--- Records to use ---

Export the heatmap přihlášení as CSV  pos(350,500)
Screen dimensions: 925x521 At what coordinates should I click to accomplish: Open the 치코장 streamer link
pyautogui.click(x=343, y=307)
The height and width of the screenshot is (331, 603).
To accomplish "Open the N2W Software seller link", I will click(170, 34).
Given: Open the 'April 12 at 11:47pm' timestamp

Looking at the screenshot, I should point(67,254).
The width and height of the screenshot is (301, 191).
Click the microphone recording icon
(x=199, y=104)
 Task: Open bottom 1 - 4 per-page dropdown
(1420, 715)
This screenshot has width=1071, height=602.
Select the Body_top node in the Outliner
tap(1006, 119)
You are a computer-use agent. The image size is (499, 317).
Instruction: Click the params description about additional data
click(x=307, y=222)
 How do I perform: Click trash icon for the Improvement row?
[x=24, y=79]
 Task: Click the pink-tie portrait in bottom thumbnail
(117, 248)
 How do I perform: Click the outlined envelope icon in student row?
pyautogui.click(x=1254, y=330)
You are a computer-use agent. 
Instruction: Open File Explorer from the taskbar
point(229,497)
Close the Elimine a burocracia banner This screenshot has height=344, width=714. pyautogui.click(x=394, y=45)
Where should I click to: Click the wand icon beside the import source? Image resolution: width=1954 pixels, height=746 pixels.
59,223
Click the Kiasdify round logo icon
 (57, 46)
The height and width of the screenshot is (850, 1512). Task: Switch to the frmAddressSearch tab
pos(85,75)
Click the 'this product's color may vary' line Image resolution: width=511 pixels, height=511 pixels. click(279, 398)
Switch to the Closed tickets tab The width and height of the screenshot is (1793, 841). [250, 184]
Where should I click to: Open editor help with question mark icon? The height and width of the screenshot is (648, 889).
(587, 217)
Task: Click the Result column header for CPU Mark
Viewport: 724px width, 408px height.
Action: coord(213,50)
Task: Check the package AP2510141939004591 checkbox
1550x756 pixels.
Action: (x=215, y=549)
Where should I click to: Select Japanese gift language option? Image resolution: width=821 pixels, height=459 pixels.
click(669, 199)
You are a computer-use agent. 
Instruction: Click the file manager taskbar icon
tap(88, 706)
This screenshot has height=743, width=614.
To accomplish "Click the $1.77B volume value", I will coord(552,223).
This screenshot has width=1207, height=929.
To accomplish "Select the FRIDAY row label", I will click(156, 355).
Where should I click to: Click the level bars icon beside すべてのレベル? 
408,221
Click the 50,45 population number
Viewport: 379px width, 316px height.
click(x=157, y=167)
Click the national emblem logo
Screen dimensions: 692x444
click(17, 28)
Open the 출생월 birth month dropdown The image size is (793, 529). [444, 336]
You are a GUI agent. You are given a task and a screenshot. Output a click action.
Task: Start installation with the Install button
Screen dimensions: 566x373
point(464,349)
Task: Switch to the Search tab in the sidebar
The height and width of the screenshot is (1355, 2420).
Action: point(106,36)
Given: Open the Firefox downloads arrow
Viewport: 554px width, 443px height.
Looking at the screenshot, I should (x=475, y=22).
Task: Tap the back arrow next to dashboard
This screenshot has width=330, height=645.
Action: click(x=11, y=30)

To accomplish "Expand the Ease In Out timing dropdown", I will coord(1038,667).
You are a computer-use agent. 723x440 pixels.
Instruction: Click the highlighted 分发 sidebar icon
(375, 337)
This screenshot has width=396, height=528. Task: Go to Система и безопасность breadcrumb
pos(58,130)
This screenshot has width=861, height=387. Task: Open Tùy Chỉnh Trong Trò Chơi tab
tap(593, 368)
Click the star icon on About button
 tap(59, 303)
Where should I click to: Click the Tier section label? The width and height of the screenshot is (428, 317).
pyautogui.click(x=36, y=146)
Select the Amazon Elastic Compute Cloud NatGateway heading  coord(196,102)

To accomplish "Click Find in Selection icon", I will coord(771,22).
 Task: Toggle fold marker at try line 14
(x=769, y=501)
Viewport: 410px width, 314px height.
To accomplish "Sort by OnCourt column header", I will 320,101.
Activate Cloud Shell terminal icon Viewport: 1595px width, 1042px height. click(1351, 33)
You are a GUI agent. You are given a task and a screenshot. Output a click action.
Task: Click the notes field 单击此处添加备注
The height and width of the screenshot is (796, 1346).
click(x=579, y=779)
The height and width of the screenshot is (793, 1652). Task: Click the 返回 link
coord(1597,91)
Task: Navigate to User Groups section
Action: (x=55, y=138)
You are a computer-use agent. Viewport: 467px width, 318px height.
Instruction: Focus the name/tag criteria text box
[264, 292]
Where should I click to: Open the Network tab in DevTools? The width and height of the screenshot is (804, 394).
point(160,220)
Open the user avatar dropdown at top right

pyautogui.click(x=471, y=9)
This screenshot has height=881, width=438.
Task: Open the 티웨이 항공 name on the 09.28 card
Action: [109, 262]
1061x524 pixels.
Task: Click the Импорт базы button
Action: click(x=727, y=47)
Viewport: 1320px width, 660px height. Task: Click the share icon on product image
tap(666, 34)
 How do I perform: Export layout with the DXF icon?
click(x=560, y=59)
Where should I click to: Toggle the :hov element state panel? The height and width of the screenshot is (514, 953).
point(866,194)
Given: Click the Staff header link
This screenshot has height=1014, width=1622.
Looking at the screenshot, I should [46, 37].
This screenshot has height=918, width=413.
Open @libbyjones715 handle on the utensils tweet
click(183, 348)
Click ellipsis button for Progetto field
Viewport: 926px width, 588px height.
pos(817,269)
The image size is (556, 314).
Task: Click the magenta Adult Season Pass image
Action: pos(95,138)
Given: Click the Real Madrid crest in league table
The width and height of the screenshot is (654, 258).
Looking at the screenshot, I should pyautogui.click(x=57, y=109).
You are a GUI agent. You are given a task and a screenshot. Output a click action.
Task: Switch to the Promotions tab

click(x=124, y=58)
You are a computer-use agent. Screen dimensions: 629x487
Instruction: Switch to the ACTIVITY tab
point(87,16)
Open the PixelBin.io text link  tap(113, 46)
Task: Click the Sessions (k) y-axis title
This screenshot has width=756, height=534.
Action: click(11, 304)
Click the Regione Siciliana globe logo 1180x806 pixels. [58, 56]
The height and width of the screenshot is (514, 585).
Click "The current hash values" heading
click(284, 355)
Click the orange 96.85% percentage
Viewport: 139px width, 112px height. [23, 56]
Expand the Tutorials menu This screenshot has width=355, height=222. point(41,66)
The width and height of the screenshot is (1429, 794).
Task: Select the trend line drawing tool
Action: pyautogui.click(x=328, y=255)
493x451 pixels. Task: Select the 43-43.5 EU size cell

---

§ **To be done**:
Find every line in the data above that contains the string "perform", matching case exactly, and copy each of those lines in full.

§ **The completed task**:
 How do I perform: Click trash icon for the Improvement row?
 How do I perform: Click the outlined envelope icon in student row?
 How do I perform: Export layout with the DXF icon?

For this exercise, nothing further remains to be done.